#### Problem statement:
Reproduce the rows from the first one through the line containing "with my family", substituting "screen capture" for "screenshot" and leaving everything else unchanged. Omit the pictures from your answer.

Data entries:
——————————
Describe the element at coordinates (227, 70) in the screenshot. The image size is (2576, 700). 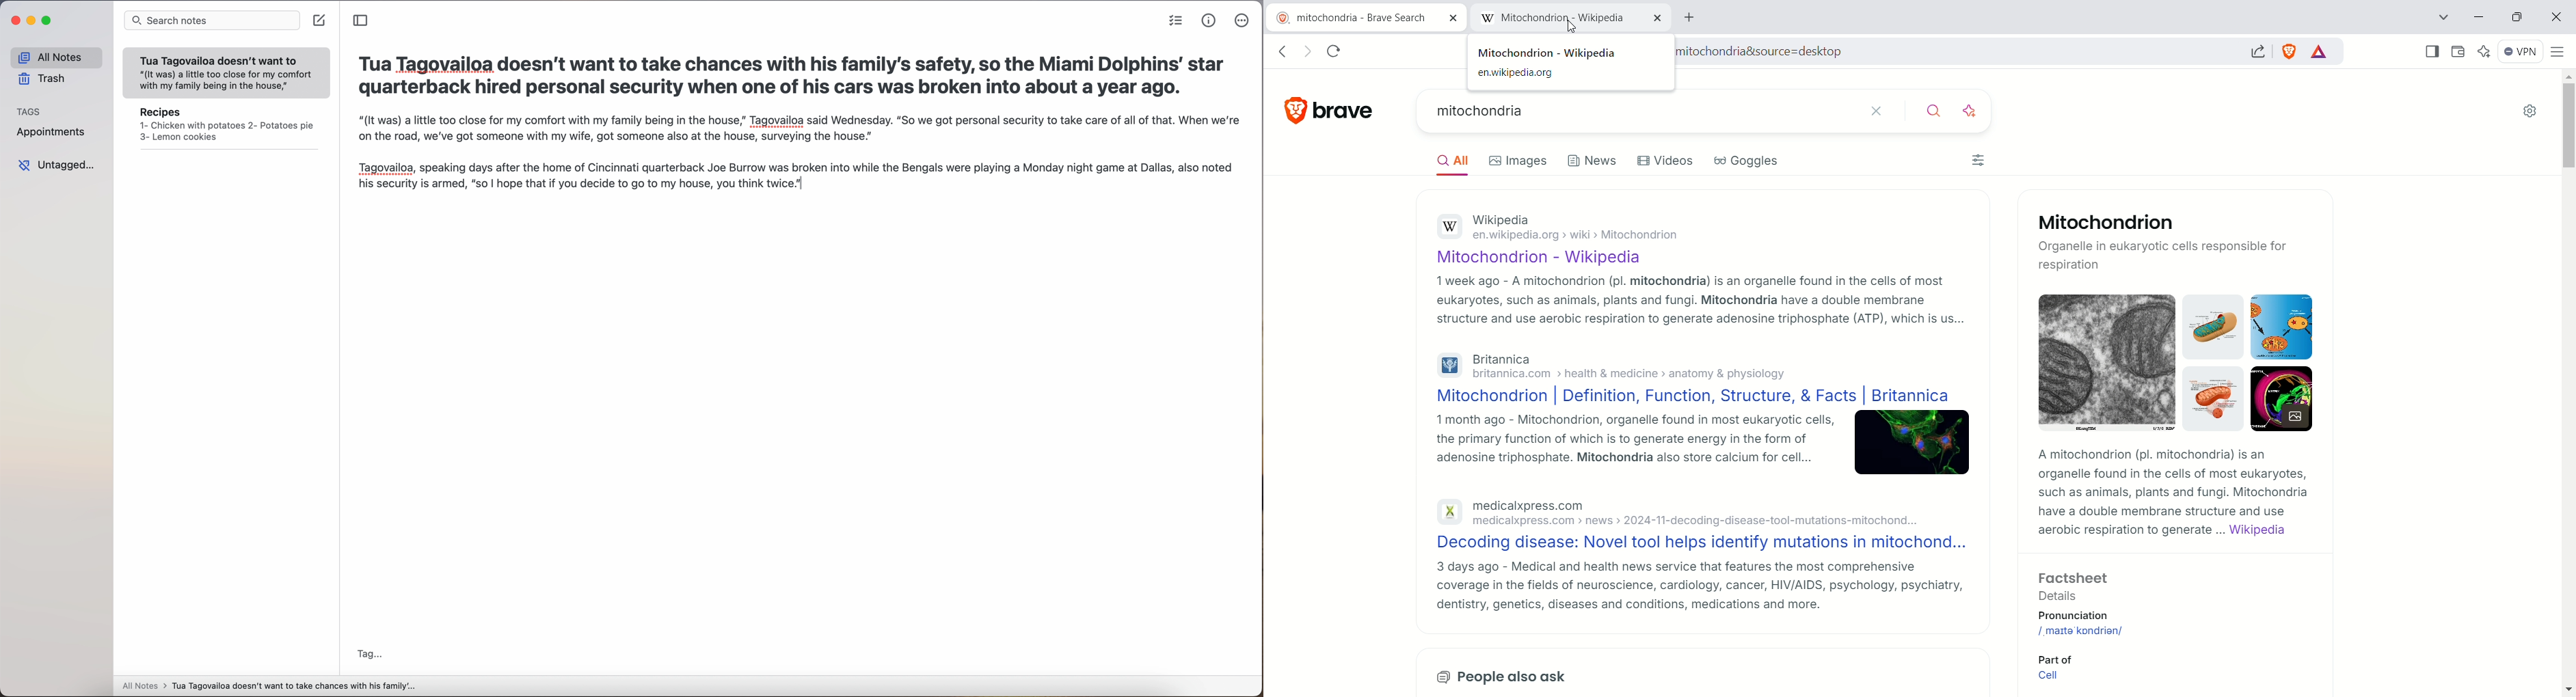
I see `Tua Tagovailoa doesn’t want to
“(It was) a little too close for my comfort
with my family being in the house,”` at that location.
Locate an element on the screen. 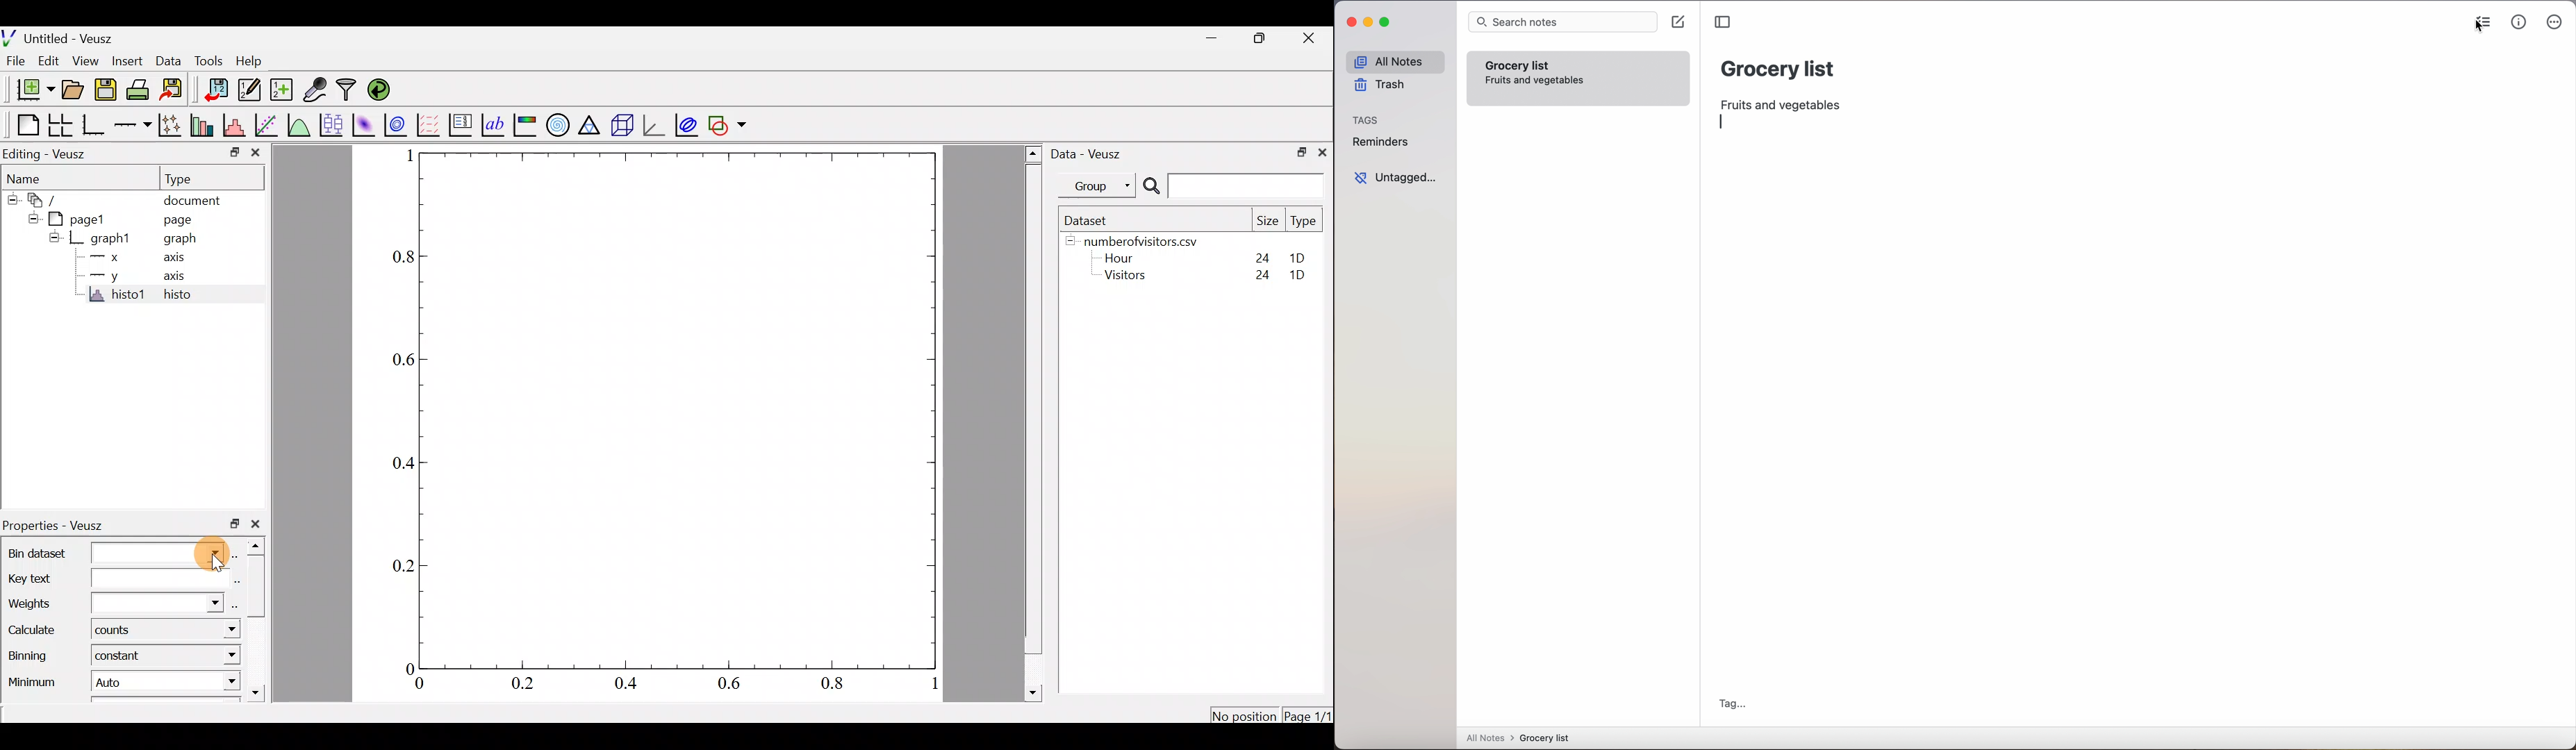 This screenshot has height=756, width=2576. scroll bar is located at coordinates (258, 622).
——————————
#### Exercise output:
Describe the element at coordinates (227, 70) in the screen capture. The image size is (2576, 700). 
I see `Tua Tagovailoa doesn’t want to
“(It was) a little too close for my comfort
with my family being in the house,”` at that location.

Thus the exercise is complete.